Image Source: Everett Collection
Yes, there are spoilers for Captain Marvel below. You've been warned.
Although Captain Marvel has been billed as Carol Danvers's big debut in the Marvel Cinematic Universe, the film also functions as an important stepping stone between Avengers: Infinity War and the MCU's final team-up film, Avengers: Endgame. Yes, it takes place decades earlier in 1995, but as we come to discover over the course of the lengthy film, Carol (Brie Larson) will be key to Steve, Nat, and Bruce's plan to bring back the dearly departed friends who turned to dust after Thanos's snap. But as it just so happens, Carol is also the reason why the Avengers are called the Avengers at all. (At least as far as the MCU is concerned.)

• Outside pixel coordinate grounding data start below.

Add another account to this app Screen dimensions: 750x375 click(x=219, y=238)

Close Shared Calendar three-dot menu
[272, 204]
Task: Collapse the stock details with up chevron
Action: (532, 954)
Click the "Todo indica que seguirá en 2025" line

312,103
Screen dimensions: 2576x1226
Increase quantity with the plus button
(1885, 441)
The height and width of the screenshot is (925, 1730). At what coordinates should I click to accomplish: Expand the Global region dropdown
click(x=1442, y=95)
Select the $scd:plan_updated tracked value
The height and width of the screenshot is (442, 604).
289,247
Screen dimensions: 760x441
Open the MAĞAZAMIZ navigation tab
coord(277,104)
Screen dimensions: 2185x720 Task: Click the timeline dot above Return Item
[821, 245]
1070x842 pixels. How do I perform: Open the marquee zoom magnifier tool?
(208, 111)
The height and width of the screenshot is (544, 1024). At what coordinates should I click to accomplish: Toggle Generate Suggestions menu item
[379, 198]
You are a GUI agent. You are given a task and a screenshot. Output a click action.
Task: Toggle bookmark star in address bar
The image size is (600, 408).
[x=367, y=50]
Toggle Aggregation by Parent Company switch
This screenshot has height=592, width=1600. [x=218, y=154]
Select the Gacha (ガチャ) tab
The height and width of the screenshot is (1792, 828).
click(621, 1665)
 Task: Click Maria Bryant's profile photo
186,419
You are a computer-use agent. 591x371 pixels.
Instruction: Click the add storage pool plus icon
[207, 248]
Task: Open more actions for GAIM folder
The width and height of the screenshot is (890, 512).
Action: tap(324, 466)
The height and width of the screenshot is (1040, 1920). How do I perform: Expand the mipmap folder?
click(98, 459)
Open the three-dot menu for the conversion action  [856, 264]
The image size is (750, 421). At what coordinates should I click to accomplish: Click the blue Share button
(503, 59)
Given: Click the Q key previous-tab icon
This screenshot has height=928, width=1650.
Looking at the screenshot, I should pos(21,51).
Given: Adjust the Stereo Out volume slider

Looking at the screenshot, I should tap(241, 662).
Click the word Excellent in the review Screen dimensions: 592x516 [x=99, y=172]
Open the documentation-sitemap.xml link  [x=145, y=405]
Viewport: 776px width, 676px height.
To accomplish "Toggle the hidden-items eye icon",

At the very end of the film, young S.H.I.E.L.D. agent Nick Fury (Samuel L. Jackson, who has been smoothed down and given hair with the help of CGI) sits down in his office to reflect on the wild few days he's spent with Carol Danvers. In addition to blowing his mind with her nearly unbeatable powers, the human-alien hybrid's past as an Air Force pilot is what inspires Fury to dub his new project "The Avenger Initiative."
He's sifting through photos of Carol's life on earth before she had her DNA fused with a highly advanced piece of Kree technology, and comes across an old photo of her standing with her fighter jet. Along the side of the plane reads her call sign, which is: Carol "Avenger" Danvers. Ta-da!
What's interesting is that her call sign was most definitely not "Avenger" in the comics — it was . . . wait for it . . . "Cheeseburger."
Image Source: Marvel
In a 2007 issue of the Ms. Marvel comic, Carol goes on a date and tells the man she's with that her call sign used to be "Cheeseburger." Apparently she earned the (hilarious) nickname after chowing down on a burger right before she endured a particularly stomach-churning session of pilot training, and . . . well, hopefully you can visualize the rest!
Although we kind of wish the MCU was full of superheroes called the Cheeseburgers rather than the Avengers, we can see why Marvel decided to go with the latter.